Supplied text:
>> Begin

Ninth: The said Lessee hereby pledges and assigns to the Lessor all
the furniture, fixtures, goods, and chattels of said Lessee, which shall or may
be brought or put on said Premises as security for the payment of the rent
herein reserved, and the Lessee agrees that the said lien may be enforced by
distress foreclosure or otherwise at the election of the said Lessor, and does
hereby agree to pay attorney's fees of ten percent of the amount so collected
or found to be due, together with all costs and charges therefore incurred or
paid by Lessor.
Tenth: (Intentionally Deleted)
Eleventh: The Lessor, or any of its agents, shall have the right to
enter said Premises during all reasonable hours, to examine the same to make
such repairs, additions or alterations as may be deemed necessary for the
safety, comfort, or preservation thereof, or of said building, or to exhibit
said Premises, and to put or keep upon the doors or windows thereof a notice
"For Rent" at the time within thirty (30) days before the expiration of this
Lease. The right of entry shall likewise exist for the purpose of removing
placards, signs, fixtures, alterations, or additions, which do not conform to
this Lease, or to the rules and regulations of the building.

>> End

Exercise directions:
Reproduce the lease clauses word for word, beginning at the words "Tenth: (Intentionally Deleted)" and stopping after "of the building.".

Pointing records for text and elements
>> Begin

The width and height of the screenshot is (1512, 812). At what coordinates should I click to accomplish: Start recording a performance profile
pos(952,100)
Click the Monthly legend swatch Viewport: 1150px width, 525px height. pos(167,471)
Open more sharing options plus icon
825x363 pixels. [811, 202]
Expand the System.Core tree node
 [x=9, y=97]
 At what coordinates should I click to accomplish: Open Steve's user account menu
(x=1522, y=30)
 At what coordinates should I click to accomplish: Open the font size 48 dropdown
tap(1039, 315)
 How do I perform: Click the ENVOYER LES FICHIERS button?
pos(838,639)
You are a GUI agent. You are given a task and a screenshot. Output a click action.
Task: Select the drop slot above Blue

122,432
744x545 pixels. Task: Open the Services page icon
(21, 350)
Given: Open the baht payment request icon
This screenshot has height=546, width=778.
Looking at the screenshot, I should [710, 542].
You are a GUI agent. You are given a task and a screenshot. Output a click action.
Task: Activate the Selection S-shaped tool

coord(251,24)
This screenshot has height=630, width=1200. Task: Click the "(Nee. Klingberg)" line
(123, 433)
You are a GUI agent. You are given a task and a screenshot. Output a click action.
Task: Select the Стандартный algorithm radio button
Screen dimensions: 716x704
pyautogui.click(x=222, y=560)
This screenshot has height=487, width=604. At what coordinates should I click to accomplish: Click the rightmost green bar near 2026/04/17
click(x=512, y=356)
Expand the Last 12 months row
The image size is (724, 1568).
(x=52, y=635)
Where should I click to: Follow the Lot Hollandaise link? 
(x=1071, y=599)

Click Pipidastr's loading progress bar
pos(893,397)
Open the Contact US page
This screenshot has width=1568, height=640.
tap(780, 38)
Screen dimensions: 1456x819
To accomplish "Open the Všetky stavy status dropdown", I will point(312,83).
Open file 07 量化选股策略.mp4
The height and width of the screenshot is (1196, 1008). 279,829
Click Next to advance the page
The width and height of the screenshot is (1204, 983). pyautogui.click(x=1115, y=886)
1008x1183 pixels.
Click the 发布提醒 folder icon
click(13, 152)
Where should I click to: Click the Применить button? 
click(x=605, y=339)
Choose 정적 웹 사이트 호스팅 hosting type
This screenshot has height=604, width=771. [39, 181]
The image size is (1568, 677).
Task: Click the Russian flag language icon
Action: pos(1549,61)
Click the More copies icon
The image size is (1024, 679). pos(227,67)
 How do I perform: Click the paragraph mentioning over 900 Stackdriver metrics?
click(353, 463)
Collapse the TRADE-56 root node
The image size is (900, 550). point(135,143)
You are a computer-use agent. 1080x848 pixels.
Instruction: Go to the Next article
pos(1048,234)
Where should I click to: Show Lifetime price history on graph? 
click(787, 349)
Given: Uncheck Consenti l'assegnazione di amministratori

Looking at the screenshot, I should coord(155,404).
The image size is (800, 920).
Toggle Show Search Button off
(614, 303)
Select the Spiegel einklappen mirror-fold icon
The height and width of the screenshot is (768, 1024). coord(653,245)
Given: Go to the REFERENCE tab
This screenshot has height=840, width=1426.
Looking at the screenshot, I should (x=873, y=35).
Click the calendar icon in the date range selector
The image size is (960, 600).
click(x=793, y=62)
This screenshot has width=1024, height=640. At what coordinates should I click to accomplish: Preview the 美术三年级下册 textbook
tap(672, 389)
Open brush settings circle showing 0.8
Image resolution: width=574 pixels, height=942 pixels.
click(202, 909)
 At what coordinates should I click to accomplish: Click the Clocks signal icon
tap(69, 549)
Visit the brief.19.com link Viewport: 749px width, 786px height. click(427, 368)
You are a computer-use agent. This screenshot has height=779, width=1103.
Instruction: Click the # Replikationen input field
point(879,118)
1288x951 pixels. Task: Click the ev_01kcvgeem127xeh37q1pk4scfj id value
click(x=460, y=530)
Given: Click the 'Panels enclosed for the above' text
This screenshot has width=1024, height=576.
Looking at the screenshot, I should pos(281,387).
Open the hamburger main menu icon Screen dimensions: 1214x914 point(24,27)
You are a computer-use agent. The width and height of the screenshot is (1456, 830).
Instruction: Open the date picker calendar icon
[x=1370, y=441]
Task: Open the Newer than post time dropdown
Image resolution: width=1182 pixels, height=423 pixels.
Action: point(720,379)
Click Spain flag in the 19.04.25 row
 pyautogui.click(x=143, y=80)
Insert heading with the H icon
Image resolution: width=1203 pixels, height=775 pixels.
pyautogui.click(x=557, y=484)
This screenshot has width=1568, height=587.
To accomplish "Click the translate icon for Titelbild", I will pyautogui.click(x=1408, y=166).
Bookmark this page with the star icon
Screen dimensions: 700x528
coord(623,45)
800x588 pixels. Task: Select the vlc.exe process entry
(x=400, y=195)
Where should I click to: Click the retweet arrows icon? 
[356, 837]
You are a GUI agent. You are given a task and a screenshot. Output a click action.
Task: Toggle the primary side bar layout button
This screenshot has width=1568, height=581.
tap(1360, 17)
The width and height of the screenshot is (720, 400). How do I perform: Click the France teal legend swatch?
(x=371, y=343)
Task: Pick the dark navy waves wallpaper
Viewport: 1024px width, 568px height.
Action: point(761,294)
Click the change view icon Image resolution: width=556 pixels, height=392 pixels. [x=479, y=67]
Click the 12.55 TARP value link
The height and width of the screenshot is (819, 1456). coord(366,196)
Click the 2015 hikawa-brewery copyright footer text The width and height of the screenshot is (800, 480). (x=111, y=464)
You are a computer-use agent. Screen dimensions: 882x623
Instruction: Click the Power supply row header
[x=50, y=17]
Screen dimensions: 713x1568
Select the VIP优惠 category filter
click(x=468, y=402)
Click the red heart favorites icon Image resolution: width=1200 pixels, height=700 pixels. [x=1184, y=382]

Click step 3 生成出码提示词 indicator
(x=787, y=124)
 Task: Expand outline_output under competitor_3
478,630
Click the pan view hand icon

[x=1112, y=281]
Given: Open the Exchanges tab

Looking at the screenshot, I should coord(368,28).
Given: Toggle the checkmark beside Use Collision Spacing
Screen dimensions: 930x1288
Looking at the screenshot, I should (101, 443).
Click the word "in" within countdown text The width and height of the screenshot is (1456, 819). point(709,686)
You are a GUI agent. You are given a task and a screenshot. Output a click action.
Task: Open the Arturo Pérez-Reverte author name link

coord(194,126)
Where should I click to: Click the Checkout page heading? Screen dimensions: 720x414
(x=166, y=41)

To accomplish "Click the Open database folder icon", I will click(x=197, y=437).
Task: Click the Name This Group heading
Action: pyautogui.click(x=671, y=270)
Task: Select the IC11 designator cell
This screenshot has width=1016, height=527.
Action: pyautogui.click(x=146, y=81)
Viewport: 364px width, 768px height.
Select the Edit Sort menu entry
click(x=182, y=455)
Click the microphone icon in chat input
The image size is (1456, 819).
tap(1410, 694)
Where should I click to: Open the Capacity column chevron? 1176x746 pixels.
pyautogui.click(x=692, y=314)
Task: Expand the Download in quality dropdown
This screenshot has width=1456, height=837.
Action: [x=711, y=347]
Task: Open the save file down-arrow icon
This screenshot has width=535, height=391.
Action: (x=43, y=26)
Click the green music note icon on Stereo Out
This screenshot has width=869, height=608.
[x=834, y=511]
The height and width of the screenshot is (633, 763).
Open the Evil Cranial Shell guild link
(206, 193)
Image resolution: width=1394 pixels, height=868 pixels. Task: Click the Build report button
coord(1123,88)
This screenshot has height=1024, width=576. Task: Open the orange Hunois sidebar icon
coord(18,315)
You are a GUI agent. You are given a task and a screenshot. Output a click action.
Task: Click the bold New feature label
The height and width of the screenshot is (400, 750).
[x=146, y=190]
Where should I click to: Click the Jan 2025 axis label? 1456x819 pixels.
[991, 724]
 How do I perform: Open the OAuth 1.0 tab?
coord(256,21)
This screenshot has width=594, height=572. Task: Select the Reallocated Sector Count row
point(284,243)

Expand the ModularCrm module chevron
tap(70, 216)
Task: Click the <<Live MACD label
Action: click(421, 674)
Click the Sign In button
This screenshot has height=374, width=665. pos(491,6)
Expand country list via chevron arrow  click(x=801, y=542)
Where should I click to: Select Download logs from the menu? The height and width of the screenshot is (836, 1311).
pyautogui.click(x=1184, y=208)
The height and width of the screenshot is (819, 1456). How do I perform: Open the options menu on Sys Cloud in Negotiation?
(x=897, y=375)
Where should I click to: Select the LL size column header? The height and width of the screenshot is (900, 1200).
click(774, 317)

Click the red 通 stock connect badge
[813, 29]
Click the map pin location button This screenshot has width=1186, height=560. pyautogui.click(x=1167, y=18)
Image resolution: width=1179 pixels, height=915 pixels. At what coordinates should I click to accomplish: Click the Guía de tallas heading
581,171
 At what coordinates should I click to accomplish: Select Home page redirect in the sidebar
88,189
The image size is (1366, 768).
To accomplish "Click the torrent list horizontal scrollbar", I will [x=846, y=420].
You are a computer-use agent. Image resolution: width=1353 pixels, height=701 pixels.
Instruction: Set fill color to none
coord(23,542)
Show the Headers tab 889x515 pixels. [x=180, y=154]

>> End

Output for this exercise:
Tenth: (Intentionally Deleted)
Eleventh: The Lessor, or any of its agents, shall have the right to
enter said Premises during all reasonable hours, to examine the same to make
such repairs, additions or alterations as may be deemed necessary for the
safety, comfort, or preservation thereof, or of said building, or to exhibit
said Premises, and to put or keep upon the doors or windows thereof a notice
"For Rent" at the time within thirty (30) days before the expiration of this
Lease. The right of entry shall likewise exist for the purpose of removing
placards, signs, fixtures, alterations, or additions, which do not conform to
this Lease, or to the rules and regulations of the building.